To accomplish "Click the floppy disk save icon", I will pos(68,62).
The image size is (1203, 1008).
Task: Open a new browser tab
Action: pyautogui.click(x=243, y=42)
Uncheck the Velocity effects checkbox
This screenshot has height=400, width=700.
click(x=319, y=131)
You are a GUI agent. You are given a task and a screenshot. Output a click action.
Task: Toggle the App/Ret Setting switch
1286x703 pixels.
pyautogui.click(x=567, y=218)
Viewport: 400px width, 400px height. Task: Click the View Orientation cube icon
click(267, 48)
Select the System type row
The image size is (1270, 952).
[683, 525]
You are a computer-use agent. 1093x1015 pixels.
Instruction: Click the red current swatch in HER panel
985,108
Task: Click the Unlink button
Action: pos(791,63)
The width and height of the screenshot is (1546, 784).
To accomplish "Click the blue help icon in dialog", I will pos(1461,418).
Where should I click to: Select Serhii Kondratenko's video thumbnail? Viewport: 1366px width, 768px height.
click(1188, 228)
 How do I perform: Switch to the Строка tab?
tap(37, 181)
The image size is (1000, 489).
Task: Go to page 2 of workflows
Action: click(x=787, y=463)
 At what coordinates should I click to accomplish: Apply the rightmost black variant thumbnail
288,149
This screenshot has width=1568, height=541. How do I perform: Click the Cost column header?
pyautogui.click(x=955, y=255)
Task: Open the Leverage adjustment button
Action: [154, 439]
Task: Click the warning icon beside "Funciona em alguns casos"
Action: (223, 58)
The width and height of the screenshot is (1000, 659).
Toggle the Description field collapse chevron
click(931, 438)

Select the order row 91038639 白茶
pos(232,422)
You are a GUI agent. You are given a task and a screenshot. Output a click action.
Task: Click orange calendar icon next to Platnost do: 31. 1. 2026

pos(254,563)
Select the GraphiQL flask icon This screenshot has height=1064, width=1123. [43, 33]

→ **GIVEN PROBLEM**: Return every line in the items above that contains the word "accomplish", matching case exactly.

→ **RESPONSE BELOW**:
To accomplish "Click the floppy disk save icon", I will pos(68,62).
To accomplish "Click the blue help icon in dialog", I will pos(1461,418).
 At what coordinates should I click to accomplish: Apply the rightmost black variant thumbnail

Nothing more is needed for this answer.